+++ Raw records
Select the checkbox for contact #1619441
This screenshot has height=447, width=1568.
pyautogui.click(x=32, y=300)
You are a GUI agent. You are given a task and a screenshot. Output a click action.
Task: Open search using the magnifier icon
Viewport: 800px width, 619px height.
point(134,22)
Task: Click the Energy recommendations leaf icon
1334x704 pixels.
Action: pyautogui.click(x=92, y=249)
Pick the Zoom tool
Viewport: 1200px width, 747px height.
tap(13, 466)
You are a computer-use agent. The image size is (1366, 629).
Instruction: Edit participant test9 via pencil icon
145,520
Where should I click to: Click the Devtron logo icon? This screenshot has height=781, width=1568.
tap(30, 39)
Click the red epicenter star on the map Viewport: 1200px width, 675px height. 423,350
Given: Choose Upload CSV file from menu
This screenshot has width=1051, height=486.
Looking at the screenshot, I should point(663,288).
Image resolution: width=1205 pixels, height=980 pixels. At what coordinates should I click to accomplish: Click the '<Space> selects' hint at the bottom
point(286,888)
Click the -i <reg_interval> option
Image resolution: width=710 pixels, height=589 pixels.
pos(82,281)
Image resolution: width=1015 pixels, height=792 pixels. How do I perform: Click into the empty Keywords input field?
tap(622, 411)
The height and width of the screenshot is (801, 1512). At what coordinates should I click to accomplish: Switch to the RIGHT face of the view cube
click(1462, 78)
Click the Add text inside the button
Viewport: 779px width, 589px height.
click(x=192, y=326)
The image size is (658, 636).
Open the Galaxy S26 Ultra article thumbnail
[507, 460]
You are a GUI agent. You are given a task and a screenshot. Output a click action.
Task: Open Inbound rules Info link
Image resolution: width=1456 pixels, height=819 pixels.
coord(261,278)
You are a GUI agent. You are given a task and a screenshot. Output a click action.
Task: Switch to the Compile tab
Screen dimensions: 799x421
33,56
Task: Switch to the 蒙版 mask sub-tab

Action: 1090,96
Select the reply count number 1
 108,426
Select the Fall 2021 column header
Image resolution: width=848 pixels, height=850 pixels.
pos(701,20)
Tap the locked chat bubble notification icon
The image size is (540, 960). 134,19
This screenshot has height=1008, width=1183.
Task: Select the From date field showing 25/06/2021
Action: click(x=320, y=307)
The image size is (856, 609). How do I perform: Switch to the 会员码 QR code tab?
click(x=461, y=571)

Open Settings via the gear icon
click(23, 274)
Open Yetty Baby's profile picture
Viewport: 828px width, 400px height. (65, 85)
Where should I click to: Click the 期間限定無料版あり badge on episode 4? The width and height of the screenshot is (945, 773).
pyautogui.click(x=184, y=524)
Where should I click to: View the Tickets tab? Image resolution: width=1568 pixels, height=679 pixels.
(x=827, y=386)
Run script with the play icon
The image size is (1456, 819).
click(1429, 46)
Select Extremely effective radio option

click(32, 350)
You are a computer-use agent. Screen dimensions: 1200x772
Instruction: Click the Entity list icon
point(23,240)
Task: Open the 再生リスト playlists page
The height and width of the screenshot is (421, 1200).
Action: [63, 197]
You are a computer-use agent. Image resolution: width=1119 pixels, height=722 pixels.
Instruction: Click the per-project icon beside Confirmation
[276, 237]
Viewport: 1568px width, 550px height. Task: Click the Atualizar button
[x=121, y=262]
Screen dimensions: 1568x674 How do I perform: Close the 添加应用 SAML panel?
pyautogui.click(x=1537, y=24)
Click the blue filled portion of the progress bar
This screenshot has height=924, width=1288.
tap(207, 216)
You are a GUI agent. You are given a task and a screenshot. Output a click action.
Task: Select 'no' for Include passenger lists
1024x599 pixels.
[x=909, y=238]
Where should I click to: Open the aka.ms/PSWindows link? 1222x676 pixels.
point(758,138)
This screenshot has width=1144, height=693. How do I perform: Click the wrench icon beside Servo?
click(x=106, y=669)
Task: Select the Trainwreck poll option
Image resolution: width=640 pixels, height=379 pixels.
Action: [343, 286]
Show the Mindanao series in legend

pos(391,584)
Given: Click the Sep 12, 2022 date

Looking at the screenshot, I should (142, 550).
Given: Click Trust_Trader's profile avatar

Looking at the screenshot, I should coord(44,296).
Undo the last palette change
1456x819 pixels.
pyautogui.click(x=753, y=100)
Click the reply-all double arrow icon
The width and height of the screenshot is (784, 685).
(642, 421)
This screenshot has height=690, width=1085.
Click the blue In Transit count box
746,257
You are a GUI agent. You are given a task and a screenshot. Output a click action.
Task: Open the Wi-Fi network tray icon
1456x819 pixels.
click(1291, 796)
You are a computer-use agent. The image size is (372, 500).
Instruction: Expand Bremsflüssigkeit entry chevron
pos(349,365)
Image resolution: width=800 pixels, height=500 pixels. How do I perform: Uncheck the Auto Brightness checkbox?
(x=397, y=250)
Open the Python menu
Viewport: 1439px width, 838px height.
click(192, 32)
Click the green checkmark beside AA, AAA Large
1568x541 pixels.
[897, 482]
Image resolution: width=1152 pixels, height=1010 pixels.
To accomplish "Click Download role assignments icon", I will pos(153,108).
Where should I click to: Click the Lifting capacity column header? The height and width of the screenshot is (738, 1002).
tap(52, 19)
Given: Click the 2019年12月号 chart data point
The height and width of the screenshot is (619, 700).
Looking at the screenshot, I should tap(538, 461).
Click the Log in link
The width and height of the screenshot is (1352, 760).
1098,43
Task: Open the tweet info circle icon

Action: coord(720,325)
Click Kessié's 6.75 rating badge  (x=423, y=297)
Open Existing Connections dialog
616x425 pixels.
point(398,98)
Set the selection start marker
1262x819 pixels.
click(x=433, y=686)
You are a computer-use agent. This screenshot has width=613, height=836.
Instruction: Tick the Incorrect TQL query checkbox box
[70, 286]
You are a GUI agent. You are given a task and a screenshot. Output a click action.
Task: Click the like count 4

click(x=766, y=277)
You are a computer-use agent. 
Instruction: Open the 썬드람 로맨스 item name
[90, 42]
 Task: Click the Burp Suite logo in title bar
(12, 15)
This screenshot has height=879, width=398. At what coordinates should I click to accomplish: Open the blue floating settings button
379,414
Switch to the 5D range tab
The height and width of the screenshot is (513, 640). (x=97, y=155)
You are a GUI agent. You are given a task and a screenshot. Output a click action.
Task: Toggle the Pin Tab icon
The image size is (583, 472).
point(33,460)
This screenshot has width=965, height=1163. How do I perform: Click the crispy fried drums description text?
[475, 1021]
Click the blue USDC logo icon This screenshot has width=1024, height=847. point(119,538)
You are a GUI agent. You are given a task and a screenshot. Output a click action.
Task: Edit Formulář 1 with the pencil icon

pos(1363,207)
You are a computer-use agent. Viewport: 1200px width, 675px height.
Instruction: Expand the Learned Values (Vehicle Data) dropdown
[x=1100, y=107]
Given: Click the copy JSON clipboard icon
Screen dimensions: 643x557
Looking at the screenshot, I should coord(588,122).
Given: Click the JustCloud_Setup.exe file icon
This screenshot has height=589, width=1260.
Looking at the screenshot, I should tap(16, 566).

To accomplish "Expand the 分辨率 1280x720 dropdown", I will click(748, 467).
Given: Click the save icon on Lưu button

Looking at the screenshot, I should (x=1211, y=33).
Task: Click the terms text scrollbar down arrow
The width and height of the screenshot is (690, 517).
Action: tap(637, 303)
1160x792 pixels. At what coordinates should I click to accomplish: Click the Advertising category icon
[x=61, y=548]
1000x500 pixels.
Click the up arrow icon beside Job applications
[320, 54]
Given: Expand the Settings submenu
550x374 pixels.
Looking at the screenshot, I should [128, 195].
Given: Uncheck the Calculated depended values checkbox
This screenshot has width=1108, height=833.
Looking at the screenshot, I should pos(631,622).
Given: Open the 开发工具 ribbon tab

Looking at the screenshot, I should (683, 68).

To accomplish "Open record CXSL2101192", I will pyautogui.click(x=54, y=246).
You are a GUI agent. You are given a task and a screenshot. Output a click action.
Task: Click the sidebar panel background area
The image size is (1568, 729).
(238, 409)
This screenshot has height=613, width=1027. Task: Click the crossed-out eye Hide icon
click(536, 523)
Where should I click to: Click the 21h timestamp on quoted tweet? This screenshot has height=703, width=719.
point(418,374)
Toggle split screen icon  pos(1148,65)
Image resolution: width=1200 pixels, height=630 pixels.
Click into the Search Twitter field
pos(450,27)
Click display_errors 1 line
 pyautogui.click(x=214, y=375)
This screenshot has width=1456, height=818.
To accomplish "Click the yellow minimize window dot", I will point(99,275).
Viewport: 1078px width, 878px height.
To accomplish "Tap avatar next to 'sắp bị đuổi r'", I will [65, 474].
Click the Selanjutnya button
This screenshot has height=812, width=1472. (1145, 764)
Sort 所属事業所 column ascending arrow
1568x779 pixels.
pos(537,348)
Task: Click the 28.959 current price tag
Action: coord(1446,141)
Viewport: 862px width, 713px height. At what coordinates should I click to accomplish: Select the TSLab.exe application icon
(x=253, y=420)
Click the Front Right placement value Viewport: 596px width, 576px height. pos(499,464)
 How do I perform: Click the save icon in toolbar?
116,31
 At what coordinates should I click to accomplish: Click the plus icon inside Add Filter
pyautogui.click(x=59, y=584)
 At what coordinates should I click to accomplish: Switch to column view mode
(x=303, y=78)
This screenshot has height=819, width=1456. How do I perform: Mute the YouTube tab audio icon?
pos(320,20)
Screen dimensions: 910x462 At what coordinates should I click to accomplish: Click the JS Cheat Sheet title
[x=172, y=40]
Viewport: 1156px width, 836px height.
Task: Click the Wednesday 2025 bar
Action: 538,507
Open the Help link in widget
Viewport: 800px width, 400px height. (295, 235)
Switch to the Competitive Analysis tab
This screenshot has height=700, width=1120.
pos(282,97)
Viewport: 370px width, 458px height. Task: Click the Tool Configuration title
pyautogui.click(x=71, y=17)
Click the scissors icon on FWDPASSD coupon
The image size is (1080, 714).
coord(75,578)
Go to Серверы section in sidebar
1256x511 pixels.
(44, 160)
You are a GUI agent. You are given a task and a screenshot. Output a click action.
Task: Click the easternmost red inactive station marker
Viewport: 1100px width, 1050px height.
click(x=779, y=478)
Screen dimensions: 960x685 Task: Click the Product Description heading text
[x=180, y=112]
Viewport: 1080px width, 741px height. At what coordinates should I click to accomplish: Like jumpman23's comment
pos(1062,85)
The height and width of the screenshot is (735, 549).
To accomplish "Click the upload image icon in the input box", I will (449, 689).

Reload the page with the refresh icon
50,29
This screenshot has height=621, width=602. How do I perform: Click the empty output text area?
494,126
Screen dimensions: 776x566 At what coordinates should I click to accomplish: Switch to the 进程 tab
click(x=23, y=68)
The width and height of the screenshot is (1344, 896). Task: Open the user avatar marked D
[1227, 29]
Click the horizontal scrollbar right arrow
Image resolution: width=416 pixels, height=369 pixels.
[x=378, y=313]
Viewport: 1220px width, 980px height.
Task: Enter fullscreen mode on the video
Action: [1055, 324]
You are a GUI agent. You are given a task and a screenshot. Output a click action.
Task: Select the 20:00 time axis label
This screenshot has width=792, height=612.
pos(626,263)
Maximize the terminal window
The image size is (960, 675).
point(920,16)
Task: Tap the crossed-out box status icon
++++++
▶ **Task instructions**:
Reproduce, with no changes, the lines of the entries starting at the line that contains "will click(748, 467)." and continuing through the line that contains "Action: tap(637, 303)".

▶ **Answer to the problem**:
To accomplish "Expand the 分辨率 1280x720 dropdown", I will click(748, 467).
Given: Click the save icon on Lưu button

Looking at the screenshot, I should (x=1211, y=33).
Task: Click the terms text scrollbar down arrow
The width and height of the screenshot is (690, 517).
Action: tap(637, 303)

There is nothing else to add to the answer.